24 мая. Счастливейший день. Облачно, но дождя нет. Зашли за мною студенты вместе с Ріег’ом Хотнером, который каждую свою речь начинает словом: "Послушайте!" В честь Люиз Кэрролла поехали по Isis’y в лодке, здесь ровно сто лет назад он рассказывал девочкам Лиддел "Alice in Wonderland"[107]. Прелестная река — виды великолепные, вдали Magdalen Tower[108], серая белка прыгает, как кенгуру, в траве, в воде лебеди, и кажется, будто и белка, и лебеди здесь с 1320 или с 1230 года.

Потом — обед в All Souls[109] в мою честь (!) у одного из профессоров.

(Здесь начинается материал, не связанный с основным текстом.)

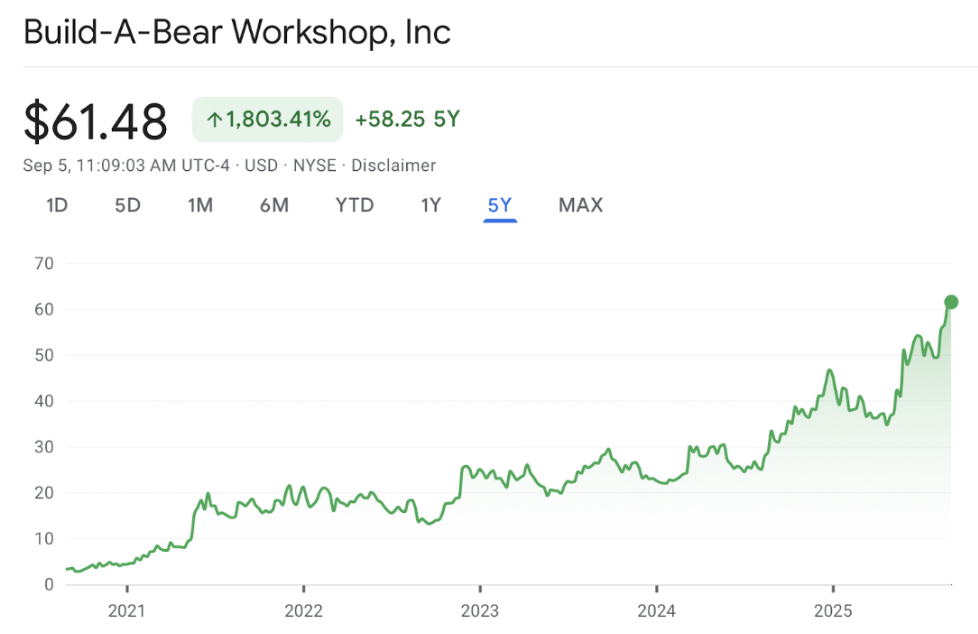Open the Disclaimer link
The image size is (978, 634).
(394, 165)
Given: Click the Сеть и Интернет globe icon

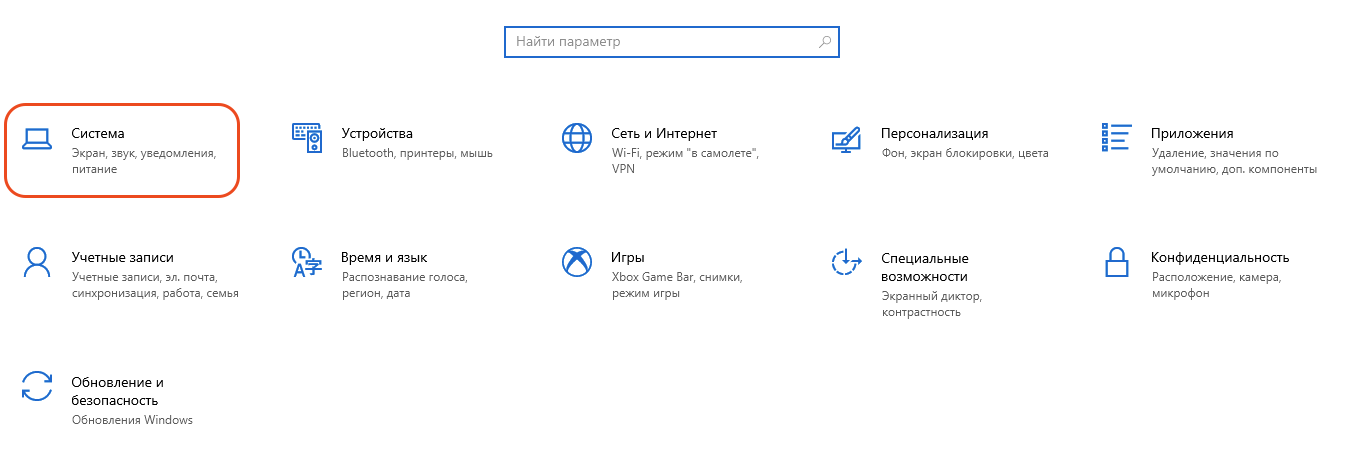Looking at the screenshot, I should point(577,138).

Я забыл записать, что третьего дня происходила церемония, при помощи которой меня превратили в Lit. Doctor’a[110]. Процедура величественная. Дело произошло в Taylor Institution[111], так как то здание, где обычно происходят такие дела, теперь ремонтируется. На меня надели великолепную мантию, по обеим моим сторонам встали bedels (наши педели?) с жезлами, в мантиях, ввели меня в зал, наполненный публикой, — а передо мною на возвышении, к которому вели четыре ступеньки, сидел с каменным, но очень симпатичным лицом Vice Chancellor of Oxford University[112] проф. А.Л.П.Норрингтон. Профессор Ворчестера A.N. Bryan (Broun) прочитал латинскую похвалу, где упомянул "Crocodilius’a", после чего я поднялся на 4 ступеньки и пожал Vice Chancellor’y руку.